Clinical psychologists also seek therapy | India News
I love what I do and feel guilty if I am not always available. I have mixed emotions. I also feel exhausted and ambushed. Is this really happening? sighs Radhika Bapat, to mild young woman, its thoughts wavering relentlessly.
On other times, these are questions she would have been answering to help others combat her anxiety and fear. But for the first time in his career, Dad, a clinical psychologist, found herself experiencing the same emotions with them.
One of the hardest parts of being a therapist, in high demand during the pandemic, has been the parallel experience of helping as well. many customers cope with the crises they have been through themselves.

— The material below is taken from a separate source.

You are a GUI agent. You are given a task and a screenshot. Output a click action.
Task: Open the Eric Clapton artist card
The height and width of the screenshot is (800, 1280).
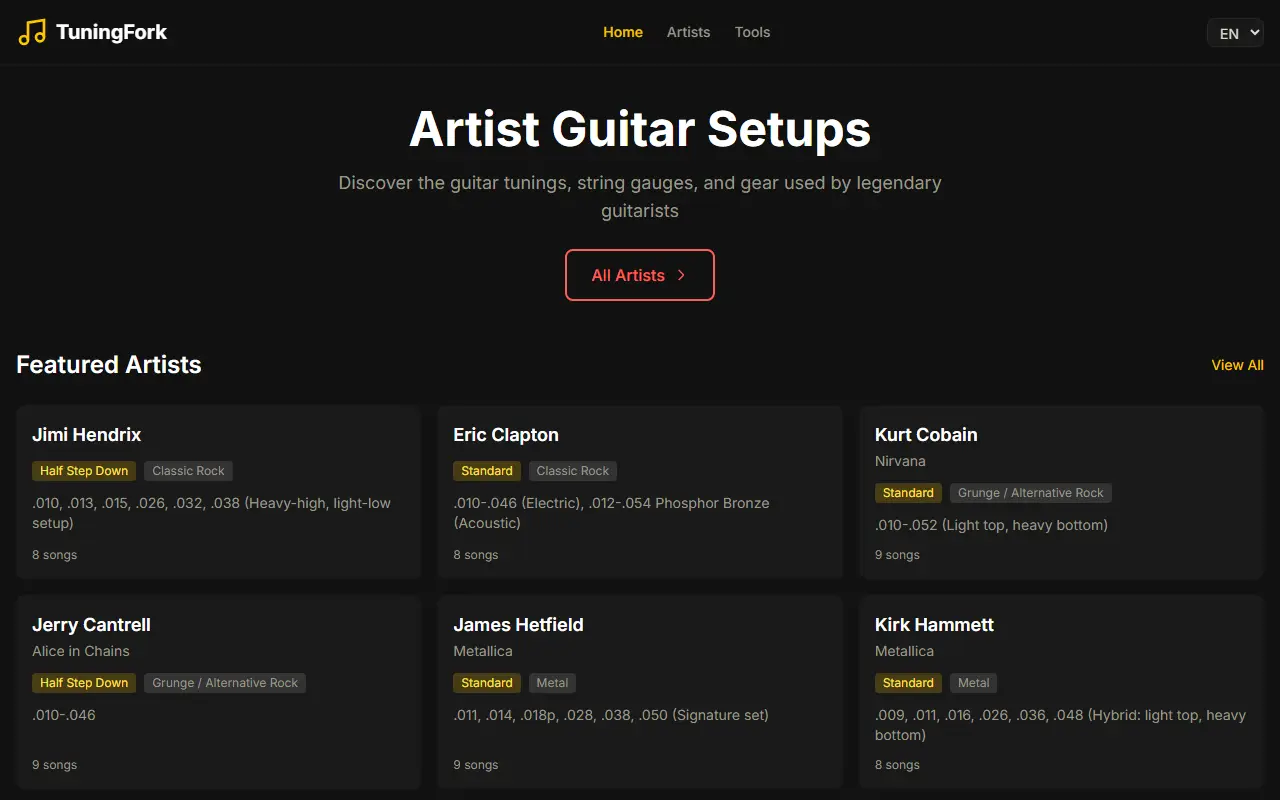(x=640, y=492)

Bapat says its caseload was manageable last year. “People were dealing with the shock and the threat, but they were more careful and responsible. This year we are dealing mainly with panic and pain ”. By March of this year, Bapat had become his own client and could barely fight the urge to reject clients or terminate therapy.
The blurring of boundaries also took its toll. Telepsychiatry became the new normal in the pandemic after the central government first allowed it last year to help people access therapy from home. The Telemedicine Society of India in February it registered an increase of around 302% in online mental health consultations.
To overcome burnout, or compassion fatigue, mental health professionals have been seeking therapy to examine their own emotional state.
For Bapat it was about choosing between his clients and his sanity. “On the one hand, you know that their problems are real and that the anguish is palpable, but when your phone rings continuously with emergency messages or they add you to a WhatsApp group without consent, it is too much to take.” In March, he received help.